Copyright | (c) 2021 John MacFarlane |
---|---|
License | BSD-2-Clause |
Maintainer | John MacFarlane <jgm@berkeley.edu> |
Safe Haskell | Safe-Inferred |
Language | Haskell2010 |
This library provides a pure Haskell implementation of the Unicode Collation Algorithm, allowing proper sorting of Unicode strings.
The simplest way to use the library is to use the IsString
instance of Collator
(together with the OverloadedStrings
extension):
>>>
import Data.List (sortBy)
>>>
import qualified Data.Text.IO as T
>>>
mapM_ T.putStrLn $ sortBy (collate "en-US") ["𝒶bc","abC","𝕒bc","Abc","abç","äbc"]
abC 𝒶bc 𝕒bc Abc abç äbc
Note the difference from the default sort:
>>>
import Data.List (sort)
>>>
import qualified Data.Text.IO as T
>>>
mapM_ T.putStrLn $ sort ["𝒶bc","abC","𝕒bc","Abc","abç","äbc"]
Abc abC abç äbc 𝒶bc 𝕒bc
A Collator
provides a function collate
that compares two texts,
and a function sortKey
that returns the sort key. Most users will
just need collate
.
>>>
let de = collatorFor "de"
>>>
let se = collatorFor "se"
>>>
collate de "ö" "z"
LT>>>
collate se "ö" "z"
GT>>>
sortKey de "ö"
SortKey [0x213C,0x0000,0x0020,0x002B,0x0000,0x0002,0x0002]>>>
sortKey se "ö"
SortKey [0x22FD,0x0000,0x0020,0x0000,0x0002]
To sort a string type other than Text
, the function collateWithUnpacker
may be used. It takes as a parameter a function that lazily unpacks the string
type into a list of Char
.
>>>
let seCollateString = collateWithUnpacker "se" id
>>>
seCollateString ("ö" :: String) ("z" :: String)
GT
Because Collator
and Lang
have IsString
instances, you can just specify
them using string literals, as in the above examples. Note, however,
that you won't get any feedback if the string doesn't parse correctly
as a BCP47 language tag, or if no collation is defined for the specified
language; instead, you'll just get the default (root) collator.
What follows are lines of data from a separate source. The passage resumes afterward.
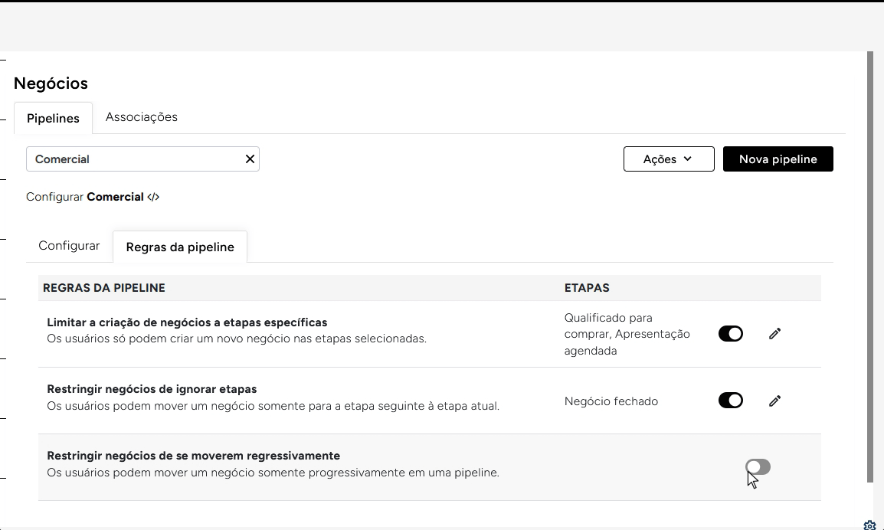
Task: Open the Associações tab
Action: [142, 117]
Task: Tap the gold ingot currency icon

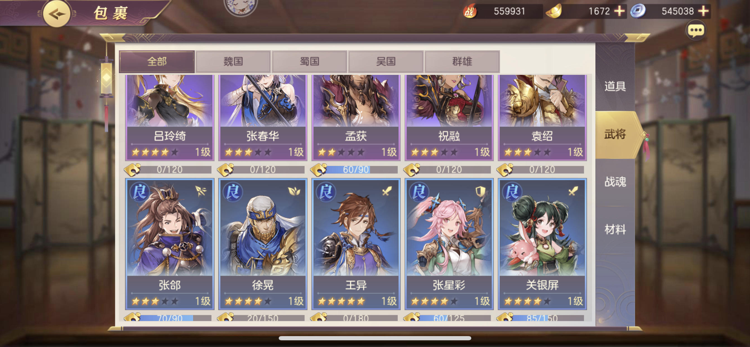Action: [553, 12]
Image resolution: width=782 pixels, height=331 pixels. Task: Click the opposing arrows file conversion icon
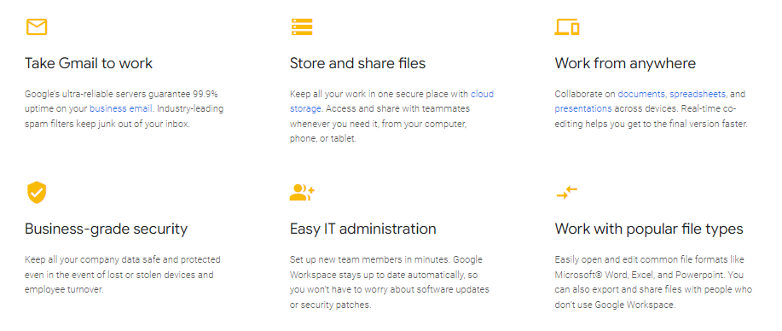(x=566, y=192)
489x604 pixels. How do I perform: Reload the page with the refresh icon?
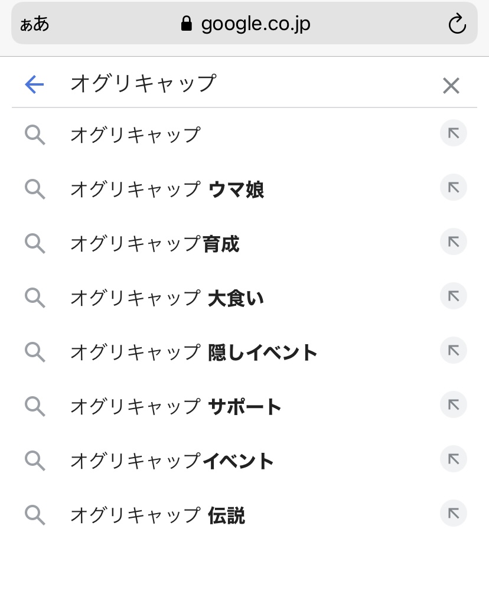[457, 24]
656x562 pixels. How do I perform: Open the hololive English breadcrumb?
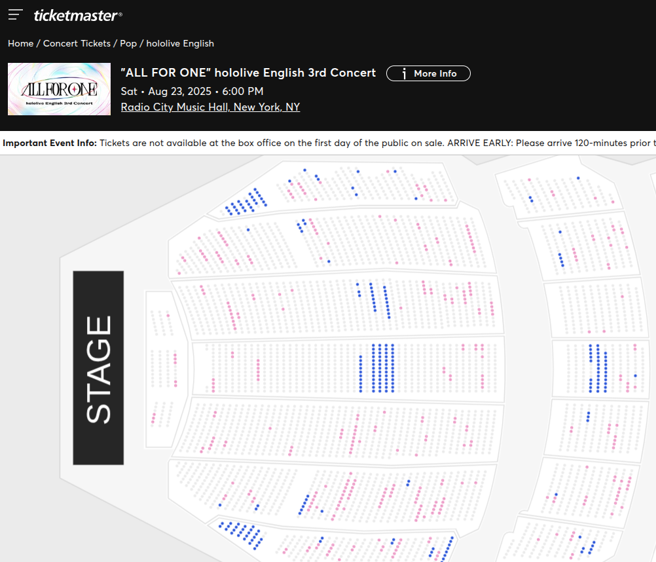click(x=180, y=43)
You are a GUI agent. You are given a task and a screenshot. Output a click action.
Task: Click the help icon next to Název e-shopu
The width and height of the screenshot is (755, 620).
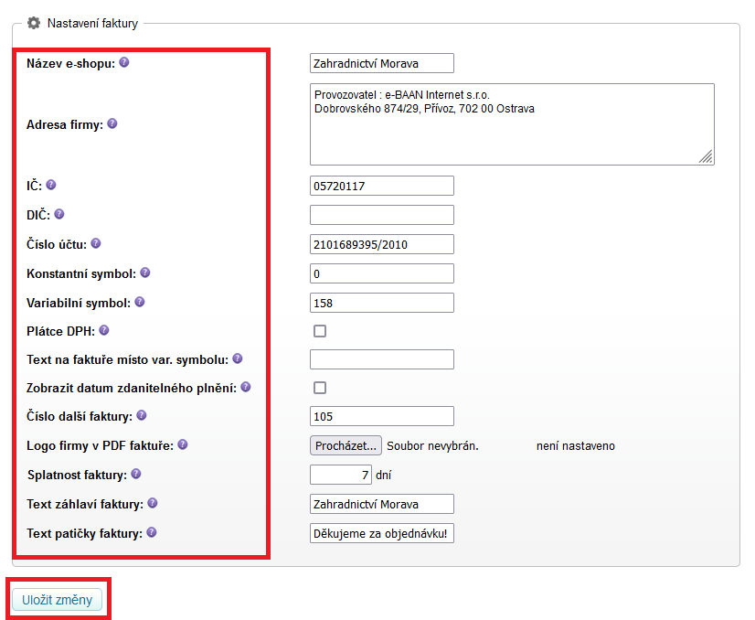(x=124, y=62)
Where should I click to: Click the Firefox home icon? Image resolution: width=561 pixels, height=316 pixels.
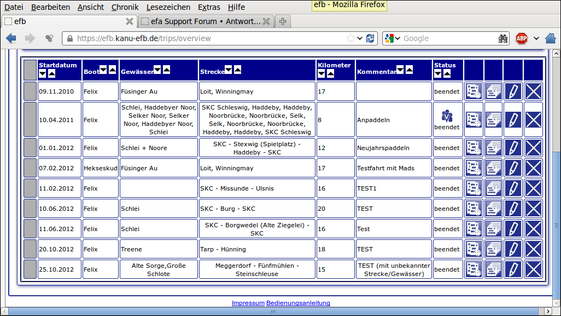pos(551,38)
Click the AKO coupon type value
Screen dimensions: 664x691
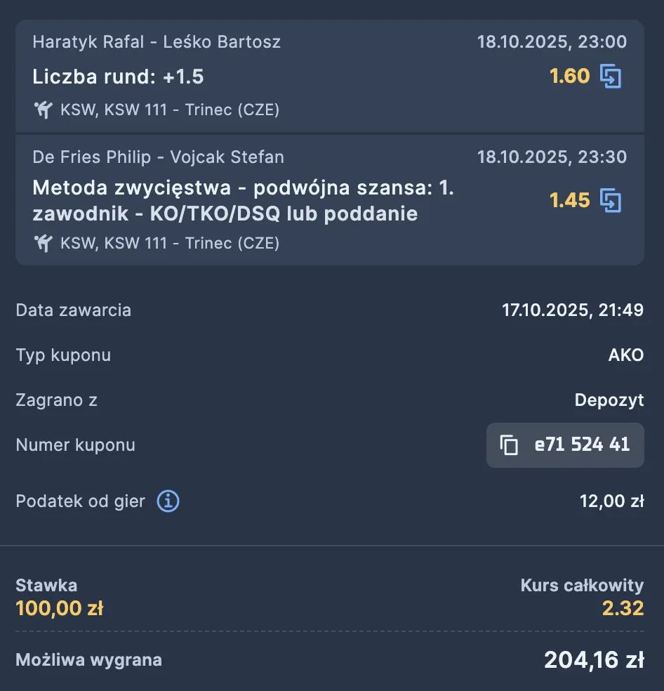click(625, 355)
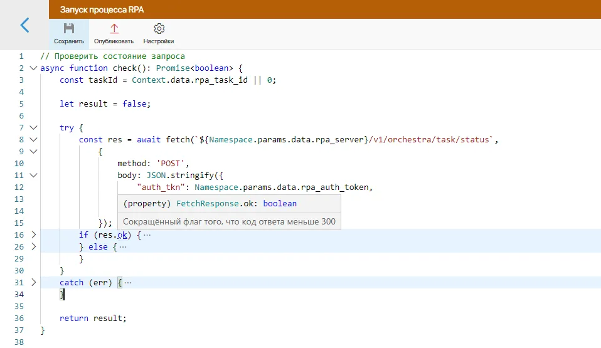Screen dimensions: 601x348
Task: Click the back arrow icon
Action: 24,25
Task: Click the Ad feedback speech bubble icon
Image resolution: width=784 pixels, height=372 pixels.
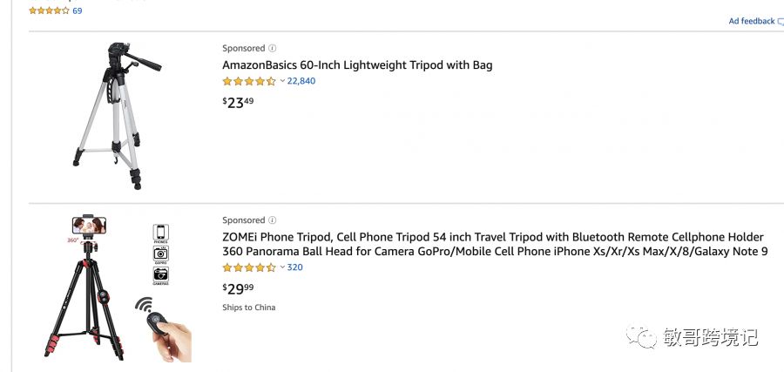Action: point(780,22)
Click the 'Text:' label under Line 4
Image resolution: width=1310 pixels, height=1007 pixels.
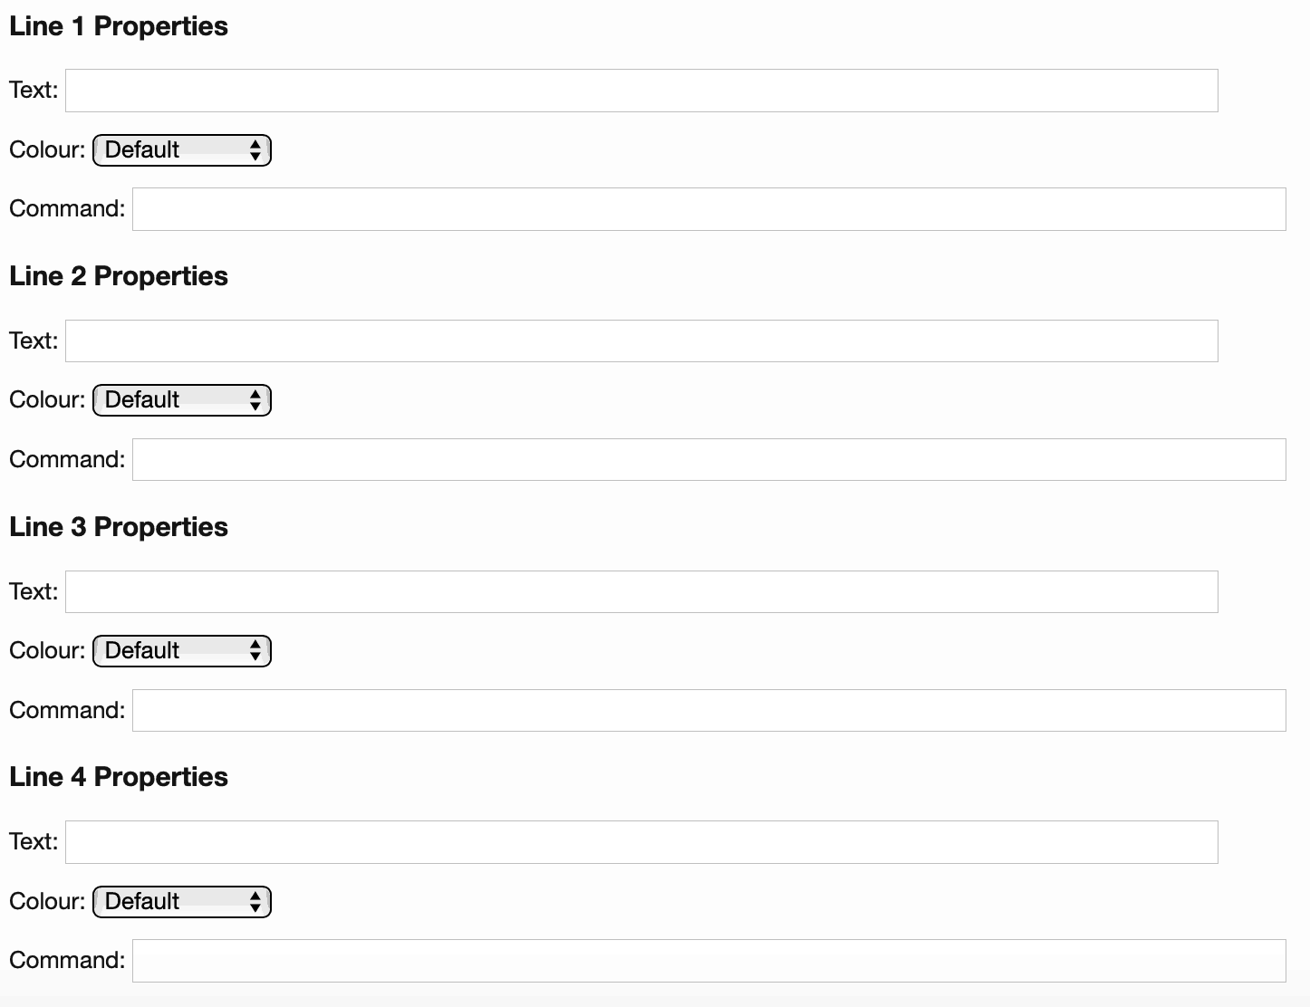34,842
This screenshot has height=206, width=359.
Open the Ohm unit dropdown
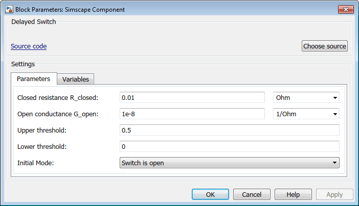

For
this reason, we don't recommend relying on the IsString
instance.
If you won't know the language until run time, use parseLang
to parse it to a Lang
, handling parse errors, and then pass
the Lang
to collatorFor
.
>>>
let handleParseError = error -- or something fancier
>>>
lang <- either handleParseError return $ parseLang "bs-Cyrl"
>>>
collate (collatorFor lang) "a" "b"
LT
If you know the language at compile-time, use the collator
quasi-quoter and you'll get compile-time errors and warnings:
>>>
:set -XQuasiQuotes
>>>
let esTraditional = [collator|es-u-co-trad|]
>>>
let esStandard = [collator|es|]
>>>
collate esStandard "Co" "Ch"
GT>>>
collate esTraditional "Co" "Ch"
LT
Note that the unicode extension syntax for BCP47 can be used to specify a
particular collation for the language (here, Spanish "traditional" instead of
the default ordering; the alias trad
is used because of length limits
for BCP47 keywords).
The extension syntax can also be used to set collator options.
The keyword kb
can be used to specify the "backwards" accent sorting that is
sometimes used in French:
>>>
collate "fr" "côte" "coté"
GT>>>
collate "fr-u-kb" "côte" "coté"
LT
The keyword ka
can be used to specify the variable weighting options which
affect how punctuation and whitespace are treated:
>>>
collate "en-u-ka-shifted" "de-luge" "de Luge"
LT>>>
collate "en-u-ka-noignore" "de-luge" "de Luge"
GT
The keyword kk
can be used to turn off the normalization step (which
is required by the algorithm but can be omitted for better performance
if the input is already in NFD form (canonical decomposition).
>>>
let noNormalizeCollator = [collator|en-u-kk-false|]
The keyword kf
can be used to say whether uppercase or lowercase
letters should be sorted first.
>>>
collate "en-u-kf-upper" "A" "a"
LT>>>
collate "en-u-kf-lower" "A" "a"
GT
These options be combined:
>>>
collate "de-DE-u-co-phonebk-kb-false-ka-shifted" "Udet" "Über"
LT
Options can also be set using the functions setVariableWeighting
,
setNormalization
, setUpperBeforeLower
, and setFrenchAccents
:
>>>
let frC = setFrenchAccents True [collator|fr|]
>>>
collate frC "côte" "coté"
LT
Synopsis
- data Collator
- collate :: Collator -> Text -> Text -> Ordering
- collateWithUnpacker :: Collator -> forall a. Eq a => (a -> [Char]) -> a -> a -> Ordering
- collatorFor :: Lang -> Collator
- collator :: QuasiQuoter
- rootCollator :: Collator
- newtype SortKey = SortKey [Word16]
- sortKey :: Collator -> Text -> SortKey
- renderSortKey :: SortKey -> String
- data VariableWeighting
- data CollatorOptions = CollatorOptions {}
- collatorOptions :: Collator -> CollatorOptions
- collatorLang :: Collator -> Maybe Lang
- setVariableWeighting :: VariableWeighting -> Collator -> Collator
- setNormalization :: Bool -> Collator -> Collator
- setFrenchAccents :: Bool -> Collator -> Collator
- setUpperBeforeLower :: Bool -> Collator -> Collator
- tailorings :: [(Lang, Collation)]
- data Lang = Lang {
- langLanguage :: Text
- langScript :: Maybe Text
- langRegion :: Maybe Text
- langVariants :: [Text]
- langExtensions :: [(Text, [(Text, Text)])]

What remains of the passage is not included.